## Data for processing
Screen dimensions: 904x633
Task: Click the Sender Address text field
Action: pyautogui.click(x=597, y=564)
--
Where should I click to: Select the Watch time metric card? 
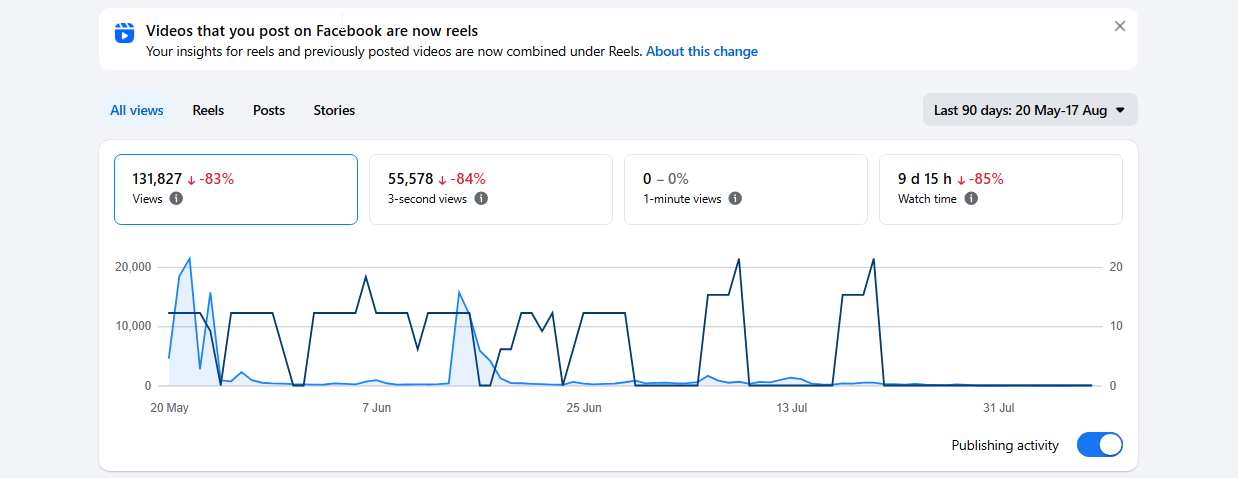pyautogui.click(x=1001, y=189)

## Set problem
Repeat everything from the line containing "Screen dimensions: 904x633" down to the line containing "Action: pyautogui.click(x=597, y=564)", keeping both of those lines.

## Full solution
Screen dimensions: 904x633
Task: Click the Sender Address text field
Action: pyautogui.click(x=597, y=564)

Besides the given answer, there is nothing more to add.